Complaining about Kohl and the mistakes of the early years has become de rigueur by now. But the real scandal is that things continued for all these years even after one could see that the guiding ideas of “equalization” and “inner unity” were leading us over the cliff.

A radical new beginning is difficult because a common public hardly exists. The quiet society in the new states is largely refusing access to the supra-regional media. After the systematic de-bourgeoization of the GDR, after the elimination of the socialist functional elite and the continuing out-migration, the East lacks a bourgeoisie, a middle class, elites. Little occupies the social sphere between family and state.

Within the parties hardly anyone is willing to take on this topic. The minister presidents and the economic-rebuilding-of-the-East politicians seem too firmly committed to the redistribution apparatus, which is part of the problem. For the most part they coddle the patriotic taboo.
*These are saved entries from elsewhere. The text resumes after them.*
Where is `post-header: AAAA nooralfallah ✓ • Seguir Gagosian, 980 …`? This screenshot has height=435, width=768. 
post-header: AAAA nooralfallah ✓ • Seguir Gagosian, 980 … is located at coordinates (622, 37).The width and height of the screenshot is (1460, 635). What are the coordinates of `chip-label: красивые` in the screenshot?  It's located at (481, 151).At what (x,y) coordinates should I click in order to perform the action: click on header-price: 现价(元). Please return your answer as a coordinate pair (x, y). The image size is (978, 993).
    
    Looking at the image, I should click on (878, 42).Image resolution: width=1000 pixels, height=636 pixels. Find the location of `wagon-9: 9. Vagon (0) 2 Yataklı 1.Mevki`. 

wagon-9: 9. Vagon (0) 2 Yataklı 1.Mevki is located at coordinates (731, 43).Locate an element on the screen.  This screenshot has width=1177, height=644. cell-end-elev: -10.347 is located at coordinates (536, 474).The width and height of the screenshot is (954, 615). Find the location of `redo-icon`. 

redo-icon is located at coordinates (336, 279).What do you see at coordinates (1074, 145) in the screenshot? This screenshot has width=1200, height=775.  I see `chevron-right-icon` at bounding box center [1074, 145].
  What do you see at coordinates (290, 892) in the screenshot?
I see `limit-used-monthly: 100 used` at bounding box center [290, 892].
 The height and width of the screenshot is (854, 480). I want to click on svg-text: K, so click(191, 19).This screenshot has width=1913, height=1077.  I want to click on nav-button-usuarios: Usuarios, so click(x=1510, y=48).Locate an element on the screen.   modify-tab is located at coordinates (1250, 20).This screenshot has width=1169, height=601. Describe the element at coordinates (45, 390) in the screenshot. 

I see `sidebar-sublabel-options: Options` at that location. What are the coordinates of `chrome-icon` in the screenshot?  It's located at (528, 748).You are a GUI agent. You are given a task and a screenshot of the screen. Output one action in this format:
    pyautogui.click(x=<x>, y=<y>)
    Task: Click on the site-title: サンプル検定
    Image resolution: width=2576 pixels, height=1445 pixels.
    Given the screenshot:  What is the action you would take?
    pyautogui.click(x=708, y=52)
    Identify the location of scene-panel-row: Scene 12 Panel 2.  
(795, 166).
Those Who Want to Can Dream on

It is “halftime” in the economic rebuilding of the East, as Manfred Stolpe recently declared – and this sounds as though what we dreamt of in 1990 could be attained in the next fifteen years: a strong, transfer-independent economy in the East, equal living standards, and “inner unity.” Experts who were asked on behalf of Stolpe’s ministry were more skeptical.

We can definitely expect a strong intra-East German differentiation into a small number of urban centers and underdeveloped rural regions, with further out-migration and rapid aging, with continuing differences in income and wealth, with a continuing need for transfer payments, and the passing on of East German peculiarities. It is unlikely that the distribution conflict over the transfer funds can be repressed for much longer through invocations of solidarity.

Thus the East-West opposition will be with us for decades to come. It joins the many new and old antagonisms and gives them a special tint.

Old age and unemployment, for example, assume a different face in the new states, for they affect a society in which social ties were, until very recently, still completely bound up with the structures of the working world. Whoever wants to can go on dreaming of “inner unity” or wait for the next Ossi-Wessi hysteria.

The reasonable thing would be a conflict-aware equanimity. It presupposes a culture of inequality and differences. Hardly anyone is prepared for that in either East or West.